AVAILABLE DATA Start Marker

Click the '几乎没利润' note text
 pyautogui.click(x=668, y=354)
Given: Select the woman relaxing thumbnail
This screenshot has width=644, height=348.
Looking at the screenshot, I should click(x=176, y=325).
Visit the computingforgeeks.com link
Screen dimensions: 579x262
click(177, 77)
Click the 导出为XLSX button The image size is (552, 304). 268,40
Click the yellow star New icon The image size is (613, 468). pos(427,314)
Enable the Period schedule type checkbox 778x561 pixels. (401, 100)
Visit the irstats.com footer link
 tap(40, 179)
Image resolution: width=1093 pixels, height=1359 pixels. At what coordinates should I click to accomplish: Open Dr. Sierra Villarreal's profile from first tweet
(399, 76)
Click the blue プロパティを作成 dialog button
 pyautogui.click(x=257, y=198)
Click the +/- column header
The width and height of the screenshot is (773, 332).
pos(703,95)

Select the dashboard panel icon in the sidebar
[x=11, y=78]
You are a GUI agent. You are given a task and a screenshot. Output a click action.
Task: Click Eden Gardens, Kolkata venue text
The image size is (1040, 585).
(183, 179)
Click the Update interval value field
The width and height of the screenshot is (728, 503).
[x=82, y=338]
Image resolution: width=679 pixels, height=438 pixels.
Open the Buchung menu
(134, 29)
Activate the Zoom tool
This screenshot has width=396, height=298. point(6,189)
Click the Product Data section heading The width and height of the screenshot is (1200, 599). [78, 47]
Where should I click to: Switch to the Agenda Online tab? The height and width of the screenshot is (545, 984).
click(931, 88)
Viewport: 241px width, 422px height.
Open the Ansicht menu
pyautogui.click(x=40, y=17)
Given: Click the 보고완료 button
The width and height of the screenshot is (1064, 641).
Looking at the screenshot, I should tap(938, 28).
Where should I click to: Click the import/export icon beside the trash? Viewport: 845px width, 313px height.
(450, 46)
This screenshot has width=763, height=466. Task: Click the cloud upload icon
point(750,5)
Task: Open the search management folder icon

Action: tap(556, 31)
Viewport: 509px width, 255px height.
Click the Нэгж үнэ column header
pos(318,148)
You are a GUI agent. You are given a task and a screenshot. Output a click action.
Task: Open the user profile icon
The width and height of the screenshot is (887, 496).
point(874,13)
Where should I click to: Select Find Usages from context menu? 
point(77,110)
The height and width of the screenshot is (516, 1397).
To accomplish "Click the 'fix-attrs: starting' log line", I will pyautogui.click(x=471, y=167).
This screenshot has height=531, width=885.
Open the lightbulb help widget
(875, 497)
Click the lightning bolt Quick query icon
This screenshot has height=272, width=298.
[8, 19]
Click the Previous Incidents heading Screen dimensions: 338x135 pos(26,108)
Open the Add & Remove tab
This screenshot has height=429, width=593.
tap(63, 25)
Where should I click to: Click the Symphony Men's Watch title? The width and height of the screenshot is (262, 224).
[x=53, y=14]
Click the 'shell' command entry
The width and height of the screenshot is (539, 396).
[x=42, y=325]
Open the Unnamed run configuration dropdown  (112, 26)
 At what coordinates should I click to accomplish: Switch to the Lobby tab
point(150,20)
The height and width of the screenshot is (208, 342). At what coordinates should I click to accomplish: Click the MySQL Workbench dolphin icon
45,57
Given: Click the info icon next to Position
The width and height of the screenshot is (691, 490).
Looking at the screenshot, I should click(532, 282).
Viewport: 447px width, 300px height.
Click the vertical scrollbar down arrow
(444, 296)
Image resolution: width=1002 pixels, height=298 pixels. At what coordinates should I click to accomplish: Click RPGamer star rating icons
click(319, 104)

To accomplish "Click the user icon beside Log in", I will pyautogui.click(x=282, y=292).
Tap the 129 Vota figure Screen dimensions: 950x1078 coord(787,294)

AVAILABLE DATA End Marker

* [WHAT IS NEEDED]
Retype every entry exactly.

* [YOUR SOLUTION]
Click the '几乎没利润' note text
 pyautogui.click(x=668, y=354)
Given: Select the woman relaxing thumbnail
This screenshot has width=644, height=348.
Looking at the screenshot, I should click(x=176, y=325).
Visit the computingforgeeks.com link
Screen dimensions: 579x262
click(177, 77)
Click the 导出为XLSX button The image size is (552, 304). 268,40
Click the yellow star New icon The image size is (613, 468). pos(427,314)
Enable the Period schedule type checkbox 778x561 pixels. (401, 100)
Visit the irstats.com footer link
 tap(40, 179)
Image resolution: width=1093 pixels, height=1359 pixels. At what coordinates should I click to accomplish: Open Dr. Sierra Villarreal's profile from first tweet
(399, 76)
Click the blue プロパティを作成 dialog button
 pyautogui.click(x=257, y=198)
Click the +/- column header
The width and height of the screenshot is (773, 332).
pos(703,95)

Select the dashboard panel icon in the sidebar
[x=11, y=78]
You are a GUI agent. You are given a task and a screenshot. Output a click action.
Task: Click Eden Gardens, Kolkata venue text
The image size is (1040, 585).
(183, 179)
Click the Update interval value field
The width and height of the screenshot is (728, 503).
[x=82, y=338]
Image resolution: width=679 pixels, height=438 pixels.
Open the Buchung menu
(134, 29)
Activate the Zoom tool
This screenshot has width=396, height=298. point(6,189)
Click the Product Data section heading The width and height of the screenshot is (1200, 599). [78, 47]
Where should I click to: Switch to the Agenda Online tab? The height and width of the screenshot is (545, 984).
click(931, 88)
Viewport: 241px width, 422px height.
Open the Ansicht menu
pyautogui.click(x=40, y=17)
Given: Click the 보고완료 button
The width and height of the screenshot is (1064, 641).
Looking at the screenshot, I should tap(938, 28).
Where should I click to: Click the import/export icon beside the trash? Viewport: 845px width, 313px height.
(450, 46)
This screenshot has width=763, height=466. Task: Click the cloud upload icon
point(750,5)
Task: Open the search management folder icon

Action: tap(556, 31)
Viewport: 509px width, 255px height.
Click the Нэгж үнэ column header
pos(318,148)
You are a GUI agent. You are given a task and a screenshot. Output a click action.
Task: Open the user profile icon
The width and height of the screenshot is (887, 496).
point(874,13)
Where should I click to: Select Find Usages from context menu? 
point(77,110)
The height and width of the screenshot is (516, 1397).
To accomplish "Click the 'fix-attrs: starting' log line", I will pyautogui.click(x=471, y=167).
This screenshot has height=531, width=885.
Open the lightbulb help widget
(875, 497)
Click the lightning bolt Quick query icon
This screenshot has height=272, width=298.
[8, 19]
Click the Previous Incidents heading Screen dimensions: 338x135 pos(26,108)
Open the Add & Remove tab
This screenshot has height=429, width=593.
tap(63, 25)
Where should I click to: Click the Symphony Men's Watch title? The width and height of the screenshot is (262, 224).
[x=53, y=14]
Click the 'shell' command entry
The width and height of the screenshot is (539, 396).
[x=42, y=325]
Open the Unnamed run configuration dropdown  (112, 26)
 At what coordinates should I click to accomplish: Switch to the Lobby tab
point(150,20)
The height and width of the screenshot is (208, 342). At what coordinates should I click to accomplish: Click the MySQL Workbench dolphin icon
45,57
Given: Click the info icon next to Position
The width and height of the screenshot is (691, 490).
Looking at the screenshot, I should click(532, 282).
Viewport: 447px width, 300px height.
Click the vertical scrollbar down arrow
(444, 296)
Image resolution: width=1002 pixels, height=298 pixels. At what coordinates should I click to accomplish: Click RPGamer star rating icons
click(319, 104)

To accomplish "Click the user icon beside Log in", I will pyautogui.click(x=282, y=292).
Tap the 129 Vota figure Screen dimensions: 950x1078 coord(787,294)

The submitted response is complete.